San Antonio, Texas, hasn’t always had the best reputation as a fit and healthy city. The intersection of so many carnitas, churros, and freeways—lacking city-wide bicycle lanes—combine for a recipe that turns out to be something like atherosclerosis. Or so Men’s Fitness Magazine has previously reported. That is not to say that everyone in town is overweight, or that trademark attorneys in San Antonio are too busy eating candy to be paying attention to the trademark lawsuit that’s engrossing yet another of their favorite chocolate brands. In fact, despite its notoriously being known as overweight, the new March issue of Men’s Fitness Magazine suggests that people are getting their larger rear ends in gear and testing out what few bike lanes the city has.
In any case, the accusations filed by The Hershey Company in federal court are drawing attention to the candy maker, despite who is actually paying attention. Apparently a relatively smaller importer of candy is allegedly infringing on Hershey’s trademarks for Reese’s, York, Malteser, Cadbury, Kit Kat, and Rolo by shipping other candy bars into the U.S. by the millions in packaging that looks deceptively similar to that trademarked by Hershey. To be valid, trademark attorneys in San Antonio who are actually paying attention, like Douglas Shumway, would know that the products actually have to be “confusing consumers” for Hershey to have a valid claim. (A photo comparing the products can be seen in the news article linked above).
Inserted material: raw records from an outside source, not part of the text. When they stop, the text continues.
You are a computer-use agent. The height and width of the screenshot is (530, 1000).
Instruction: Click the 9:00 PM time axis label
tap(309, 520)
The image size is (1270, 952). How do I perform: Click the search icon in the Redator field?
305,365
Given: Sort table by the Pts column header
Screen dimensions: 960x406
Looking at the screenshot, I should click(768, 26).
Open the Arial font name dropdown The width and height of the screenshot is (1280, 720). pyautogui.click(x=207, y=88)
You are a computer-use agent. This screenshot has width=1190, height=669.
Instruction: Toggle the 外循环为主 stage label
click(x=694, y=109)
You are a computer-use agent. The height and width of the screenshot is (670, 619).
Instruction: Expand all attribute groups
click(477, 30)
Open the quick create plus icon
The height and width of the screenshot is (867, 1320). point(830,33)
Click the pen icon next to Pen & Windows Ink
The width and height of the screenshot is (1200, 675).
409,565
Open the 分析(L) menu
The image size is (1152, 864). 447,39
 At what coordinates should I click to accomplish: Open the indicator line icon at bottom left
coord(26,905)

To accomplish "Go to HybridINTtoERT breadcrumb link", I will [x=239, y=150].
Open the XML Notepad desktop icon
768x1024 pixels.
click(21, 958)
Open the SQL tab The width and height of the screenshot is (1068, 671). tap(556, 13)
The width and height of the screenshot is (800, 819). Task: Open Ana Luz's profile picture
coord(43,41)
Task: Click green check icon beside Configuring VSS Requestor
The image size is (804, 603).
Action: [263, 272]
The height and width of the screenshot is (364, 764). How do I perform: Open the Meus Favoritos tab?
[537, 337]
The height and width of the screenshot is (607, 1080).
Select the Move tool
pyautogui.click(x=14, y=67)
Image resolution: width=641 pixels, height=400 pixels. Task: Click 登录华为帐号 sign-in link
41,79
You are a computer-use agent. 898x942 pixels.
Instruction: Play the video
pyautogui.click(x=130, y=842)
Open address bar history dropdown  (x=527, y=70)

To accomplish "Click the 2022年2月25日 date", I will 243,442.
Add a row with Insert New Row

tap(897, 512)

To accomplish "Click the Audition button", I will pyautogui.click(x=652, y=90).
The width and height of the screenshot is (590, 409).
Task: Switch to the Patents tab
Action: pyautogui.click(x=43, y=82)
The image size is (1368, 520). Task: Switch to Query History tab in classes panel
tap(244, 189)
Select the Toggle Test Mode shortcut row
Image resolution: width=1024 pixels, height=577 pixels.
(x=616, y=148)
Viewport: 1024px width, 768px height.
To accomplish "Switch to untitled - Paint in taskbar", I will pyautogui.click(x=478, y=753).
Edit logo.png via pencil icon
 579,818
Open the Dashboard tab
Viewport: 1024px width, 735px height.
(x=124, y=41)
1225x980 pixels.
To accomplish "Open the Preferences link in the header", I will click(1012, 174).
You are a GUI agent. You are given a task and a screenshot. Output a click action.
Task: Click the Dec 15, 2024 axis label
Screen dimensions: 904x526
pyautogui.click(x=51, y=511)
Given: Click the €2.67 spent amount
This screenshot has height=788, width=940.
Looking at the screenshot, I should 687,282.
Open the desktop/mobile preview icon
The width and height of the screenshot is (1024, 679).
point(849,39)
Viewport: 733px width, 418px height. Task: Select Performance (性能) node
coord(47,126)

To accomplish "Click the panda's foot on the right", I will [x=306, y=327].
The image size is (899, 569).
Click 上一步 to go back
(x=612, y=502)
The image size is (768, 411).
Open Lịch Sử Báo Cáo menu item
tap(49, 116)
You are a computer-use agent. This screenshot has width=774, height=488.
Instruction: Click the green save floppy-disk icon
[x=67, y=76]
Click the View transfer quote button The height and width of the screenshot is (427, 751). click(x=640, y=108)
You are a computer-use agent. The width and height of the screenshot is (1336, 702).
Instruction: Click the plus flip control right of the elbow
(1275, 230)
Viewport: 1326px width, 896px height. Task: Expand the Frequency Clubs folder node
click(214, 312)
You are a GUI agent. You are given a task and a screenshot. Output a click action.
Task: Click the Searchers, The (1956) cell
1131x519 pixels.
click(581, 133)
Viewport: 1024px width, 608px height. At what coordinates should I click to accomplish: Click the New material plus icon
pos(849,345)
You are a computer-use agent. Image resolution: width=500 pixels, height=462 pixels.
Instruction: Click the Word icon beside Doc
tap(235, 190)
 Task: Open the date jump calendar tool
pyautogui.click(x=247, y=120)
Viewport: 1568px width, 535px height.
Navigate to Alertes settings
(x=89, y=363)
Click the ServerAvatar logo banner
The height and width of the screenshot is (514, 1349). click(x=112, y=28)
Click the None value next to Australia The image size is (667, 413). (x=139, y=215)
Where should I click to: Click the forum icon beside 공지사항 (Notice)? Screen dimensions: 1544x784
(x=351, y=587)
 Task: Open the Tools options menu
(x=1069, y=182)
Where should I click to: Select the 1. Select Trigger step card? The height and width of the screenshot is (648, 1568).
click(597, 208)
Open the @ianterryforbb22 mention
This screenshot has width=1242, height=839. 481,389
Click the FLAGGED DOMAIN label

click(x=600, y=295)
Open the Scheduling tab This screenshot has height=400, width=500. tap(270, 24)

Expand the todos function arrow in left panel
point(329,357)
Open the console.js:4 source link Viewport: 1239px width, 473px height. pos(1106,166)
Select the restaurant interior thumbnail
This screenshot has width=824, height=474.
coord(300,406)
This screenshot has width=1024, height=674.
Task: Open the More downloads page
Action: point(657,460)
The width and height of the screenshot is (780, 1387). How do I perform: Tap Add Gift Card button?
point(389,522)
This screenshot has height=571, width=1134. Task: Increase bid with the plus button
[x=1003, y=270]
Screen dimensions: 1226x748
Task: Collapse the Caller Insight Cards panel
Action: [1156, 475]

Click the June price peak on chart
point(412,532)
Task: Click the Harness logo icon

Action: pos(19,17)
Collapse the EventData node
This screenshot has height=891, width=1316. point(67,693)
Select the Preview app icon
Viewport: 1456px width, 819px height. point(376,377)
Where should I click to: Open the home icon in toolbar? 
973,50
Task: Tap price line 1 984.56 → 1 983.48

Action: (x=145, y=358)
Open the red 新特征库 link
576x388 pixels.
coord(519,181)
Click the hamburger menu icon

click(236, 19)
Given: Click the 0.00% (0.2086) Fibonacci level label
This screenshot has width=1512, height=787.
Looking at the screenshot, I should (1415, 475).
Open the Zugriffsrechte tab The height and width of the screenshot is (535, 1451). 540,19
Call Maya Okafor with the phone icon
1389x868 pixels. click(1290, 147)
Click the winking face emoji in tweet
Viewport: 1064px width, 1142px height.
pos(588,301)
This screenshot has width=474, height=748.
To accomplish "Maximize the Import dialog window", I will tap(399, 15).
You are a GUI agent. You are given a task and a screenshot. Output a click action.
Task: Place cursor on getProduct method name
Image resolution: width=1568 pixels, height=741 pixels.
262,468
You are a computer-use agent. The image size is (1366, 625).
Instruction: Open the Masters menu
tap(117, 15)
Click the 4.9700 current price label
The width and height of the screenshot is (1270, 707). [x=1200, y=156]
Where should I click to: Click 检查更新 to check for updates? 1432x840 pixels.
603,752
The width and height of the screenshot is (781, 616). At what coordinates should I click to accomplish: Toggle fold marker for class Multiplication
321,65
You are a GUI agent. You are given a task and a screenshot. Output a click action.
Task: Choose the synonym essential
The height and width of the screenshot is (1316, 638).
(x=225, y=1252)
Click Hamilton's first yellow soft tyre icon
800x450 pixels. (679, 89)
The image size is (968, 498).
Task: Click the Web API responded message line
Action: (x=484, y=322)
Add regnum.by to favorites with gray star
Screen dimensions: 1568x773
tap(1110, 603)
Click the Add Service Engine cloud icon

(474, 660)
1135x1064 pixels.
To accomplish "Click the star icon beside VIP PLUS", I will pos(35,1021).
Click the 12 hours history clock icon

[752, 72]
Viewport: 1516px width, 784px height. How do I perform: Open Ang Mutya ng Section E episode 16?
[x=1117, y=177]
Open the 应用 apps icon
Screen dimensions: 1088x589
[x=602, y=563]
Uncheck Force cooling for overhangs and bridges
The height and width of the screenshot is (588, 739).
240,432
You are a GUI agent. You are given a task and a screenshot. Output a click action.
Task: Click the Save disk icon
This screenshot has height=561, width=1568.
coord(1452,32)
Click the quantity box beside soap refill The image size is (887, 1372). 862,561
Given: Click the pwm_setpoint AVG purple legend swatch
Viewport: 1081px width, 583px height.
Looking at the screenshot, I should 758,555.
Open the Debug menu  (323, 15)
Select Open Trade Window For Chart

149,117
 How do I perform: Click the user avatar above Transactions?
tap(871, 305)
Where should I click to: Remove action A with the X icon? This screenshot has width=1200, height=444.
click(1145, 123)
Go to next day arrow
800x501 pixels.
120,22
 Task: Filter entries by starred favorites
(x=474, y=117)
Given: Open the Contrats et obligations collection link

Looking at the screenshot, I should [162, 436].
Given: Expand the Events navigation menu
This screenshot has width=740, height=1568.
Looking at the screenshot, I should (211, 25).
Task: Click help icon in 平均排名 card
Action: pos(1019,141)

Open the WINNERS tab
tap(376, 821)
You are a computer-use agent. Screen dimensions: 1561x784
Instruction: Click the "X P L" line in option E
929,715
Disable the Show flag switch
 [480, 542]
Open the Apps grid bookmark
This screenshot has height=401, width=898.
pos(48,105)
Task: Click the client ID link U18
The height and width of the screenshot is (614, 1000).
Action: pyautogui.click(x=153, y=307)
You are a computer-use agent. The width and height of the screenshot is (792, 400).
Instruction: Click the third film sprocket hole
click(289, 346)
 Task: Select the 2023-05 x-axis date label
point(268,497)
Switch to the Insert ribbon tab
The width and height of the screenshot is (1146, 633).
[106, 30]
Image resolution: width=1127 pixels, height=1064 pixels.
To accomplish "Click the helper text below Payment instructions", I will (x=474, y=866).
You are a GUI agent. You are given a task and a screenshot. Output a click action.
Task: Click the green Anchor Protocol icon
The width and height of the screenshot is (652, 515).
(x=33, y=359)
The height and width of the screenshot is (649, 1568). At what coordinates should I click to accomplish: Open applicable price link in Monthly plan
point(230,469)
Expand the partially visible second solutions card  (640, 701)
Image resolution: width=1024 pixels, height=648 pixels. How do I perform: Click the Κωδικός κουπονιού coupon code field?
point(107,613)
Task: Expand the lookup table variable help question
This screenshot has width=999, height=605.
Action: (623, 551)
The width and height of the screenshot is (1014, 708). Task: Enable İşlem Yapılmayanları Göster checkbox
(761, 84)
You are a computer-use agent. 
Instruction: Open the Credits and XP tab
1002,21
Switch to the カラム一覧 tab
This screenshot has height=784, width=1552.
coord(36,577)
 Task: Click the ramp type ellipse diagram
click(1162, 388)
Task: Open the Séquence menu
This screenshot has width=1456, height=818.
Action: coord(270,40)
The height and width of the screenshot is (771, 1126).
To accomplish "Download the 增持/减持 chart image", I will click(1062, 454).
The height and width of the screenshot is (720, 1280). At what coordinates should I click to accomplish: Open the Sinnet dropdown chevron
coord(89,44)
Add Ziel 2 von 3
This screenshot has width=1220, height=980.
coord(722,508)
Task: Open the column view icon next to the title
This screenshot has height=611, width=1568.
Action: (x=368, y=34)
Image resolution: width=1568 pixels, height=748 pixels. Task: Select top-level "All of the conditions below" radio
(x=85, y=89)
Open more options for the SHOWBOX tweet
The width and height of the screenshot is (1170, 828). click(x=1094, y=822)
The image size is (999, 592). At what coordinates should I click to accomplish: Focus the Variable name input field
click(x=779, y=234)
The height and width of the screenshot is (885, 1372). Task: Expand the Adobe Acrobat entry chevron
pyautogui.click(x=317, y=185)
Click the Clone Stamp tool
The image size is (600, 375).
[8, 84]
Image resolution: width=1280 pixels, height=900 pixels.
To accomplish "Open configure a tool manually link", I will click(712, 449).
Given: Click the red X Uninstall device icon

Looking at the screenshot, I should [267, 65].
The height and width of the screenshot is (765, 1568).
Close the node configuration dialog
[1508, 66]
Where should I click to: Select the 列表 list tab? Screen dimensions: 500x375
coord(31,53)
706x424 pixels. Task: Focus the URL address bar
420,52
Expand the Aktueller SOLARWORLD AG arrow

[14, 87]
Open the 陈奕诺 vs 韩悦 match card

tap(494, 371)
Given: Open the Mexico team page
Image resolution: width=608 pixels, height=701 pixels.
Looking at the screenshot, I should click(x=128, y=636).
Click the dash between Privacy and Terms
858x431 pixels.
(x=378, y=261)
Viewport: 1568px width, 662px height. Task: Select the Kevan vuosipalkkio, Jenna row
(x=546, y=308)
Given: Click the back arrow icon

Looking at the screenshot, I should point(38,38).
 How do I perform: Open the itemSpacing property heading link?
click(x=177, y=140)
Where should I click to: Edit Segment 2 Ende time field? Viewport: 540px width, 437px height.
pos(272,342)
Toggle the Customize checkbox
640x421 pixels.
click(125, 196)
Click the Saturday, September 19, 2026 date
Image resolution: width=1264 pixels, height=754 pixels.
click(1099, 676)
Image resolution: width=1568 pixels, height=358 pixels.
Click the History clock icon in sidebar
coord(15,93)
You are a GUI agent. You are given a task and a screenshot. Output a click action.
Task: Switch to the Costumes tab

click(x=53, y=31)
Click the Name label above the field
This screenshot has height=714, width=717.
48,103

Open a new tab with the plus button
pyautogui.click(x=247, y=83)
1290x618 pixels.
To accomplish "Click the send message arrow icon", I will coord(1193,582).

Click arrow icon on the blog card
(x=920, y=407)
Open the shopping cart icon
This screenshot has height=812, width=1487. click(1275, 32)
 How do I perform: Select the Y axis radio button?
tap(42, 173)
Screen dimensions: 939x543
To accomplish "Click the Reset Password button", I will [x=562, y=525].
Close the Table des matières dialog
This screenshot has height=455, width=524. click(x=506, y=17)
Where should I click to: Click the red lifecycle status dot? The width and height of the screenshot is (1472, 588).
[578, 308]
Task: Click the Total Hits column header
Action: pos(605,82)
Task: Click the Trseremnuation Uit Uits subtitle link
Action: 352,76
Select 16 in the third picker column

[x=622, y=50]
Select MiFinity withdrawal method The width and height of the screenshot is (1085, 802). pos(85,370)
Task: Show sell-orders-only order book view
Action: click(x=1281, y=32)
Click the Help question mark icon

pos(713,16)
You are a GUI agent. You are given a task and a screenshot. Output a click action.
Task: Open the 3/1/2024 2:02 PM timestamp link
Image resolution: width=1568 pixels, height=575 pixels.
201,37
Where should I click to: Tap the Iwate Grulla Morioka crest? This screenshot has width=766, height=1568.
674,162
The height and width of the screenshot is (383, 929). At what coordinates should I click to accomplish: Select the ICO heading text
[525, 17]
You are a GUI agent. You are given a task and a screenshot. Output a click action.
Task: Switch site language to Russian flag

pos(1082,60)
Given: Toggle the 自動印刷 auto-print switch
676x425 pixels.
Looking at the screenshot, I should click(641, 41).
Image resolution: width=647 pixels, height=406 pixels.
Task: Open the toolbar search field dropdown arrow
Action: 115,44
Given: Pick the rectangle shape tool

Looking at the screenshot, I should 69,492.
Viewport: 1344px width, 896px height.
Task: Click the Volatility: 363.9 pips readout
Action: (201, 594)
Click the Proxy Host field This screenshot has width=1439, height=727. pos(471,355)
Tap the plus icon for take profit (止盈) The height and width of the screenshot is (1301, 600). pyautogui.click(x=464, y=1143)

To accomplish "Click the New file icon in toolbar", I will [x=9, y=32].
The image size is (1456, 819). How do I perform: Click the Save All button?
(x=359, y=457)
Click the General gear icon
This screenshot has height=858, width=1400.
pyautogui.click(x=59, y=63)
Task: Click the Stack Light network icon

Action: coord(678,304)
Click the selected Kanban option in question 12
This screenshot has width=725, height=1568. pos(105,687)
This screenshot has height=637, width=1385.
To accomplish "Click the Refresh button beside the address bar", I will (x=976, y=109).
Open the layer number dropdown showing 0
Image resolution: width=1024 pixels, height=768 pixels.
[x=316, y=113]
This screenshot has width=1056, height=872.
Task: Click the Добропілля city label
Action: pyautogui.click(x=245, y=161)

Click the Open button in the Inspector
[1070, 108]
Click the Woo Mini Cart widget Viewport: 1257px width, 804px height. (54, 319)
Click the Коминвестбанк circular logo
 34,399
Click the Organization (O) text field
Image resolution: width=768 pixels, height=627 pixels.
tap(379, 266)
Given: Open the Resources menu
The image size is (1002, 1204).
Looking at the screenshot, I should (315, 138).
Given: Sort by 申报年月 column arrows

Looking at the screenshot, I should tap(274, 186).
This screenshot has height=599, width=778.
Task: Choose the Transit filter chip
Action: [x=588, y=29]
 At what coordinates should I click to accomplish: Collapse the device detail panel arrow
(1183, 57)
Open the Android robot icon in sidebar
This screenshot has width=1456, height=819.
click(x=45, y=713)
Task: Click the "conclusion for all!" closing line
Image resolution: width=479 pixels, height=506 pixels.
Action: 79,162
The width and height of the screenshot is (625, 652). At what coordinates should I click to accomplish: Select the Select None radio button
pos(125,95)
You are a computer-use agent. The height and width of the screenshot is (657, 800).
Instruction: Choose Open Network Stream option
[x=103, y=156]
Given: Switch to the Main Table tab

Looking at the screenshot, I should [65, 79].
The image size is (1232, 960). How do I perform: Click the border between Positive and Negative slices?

And even if Shumway and other trademark attorneys in San Antonio are distracted by their apparently shrinking waistlines to be shopping on the candy aisles and having seen the chocolate wrappings in person, the stakes are high enough for this case that somebody ought to be paying attention. Hershey is seeking “triple damages,” from the imposter importer, and “given the profits Hershey lists for its own products,” that have totaled almost $10 billion inside the U.S. in the last five years, this trademark lawsuit is kind of a big deal.
It’s not just how they look, either, Hershey contends. The importer’s names “Yorkie and Maltesers” are too similar to Hershey’s trademarked products “York and Malteser” for candy eaters (shrinking though they may be in San Antonio) to distinguish who they’re buying from. It’s doubtful the candy eaters care. But Hershey sure does. Enough to ask the federal judge for “an order blocking continued alleged infringement” by asking that the importer be ordered to “turn over its products for destruction and pay for ‘corrective advertising’ to address the harm” caused by branding confusion.
Shumway and other trademark attorneys in San Antonio might not see this as a tragedy, especially if they’re getting fitter by the minute, but for all of us other candy eaters, our first response to this drastic and seemingly hasty and unnecessary action is something like, “Hey now!” when we contemplate the destruction of all that good chocolate. We know that Hershey has a reputation as much as San Antonio does—not for being overweight (which would be less than ironic), but for “fiercely protecting” its trademarks. But destroying candy? Even its lawyers should draw a line somewhere.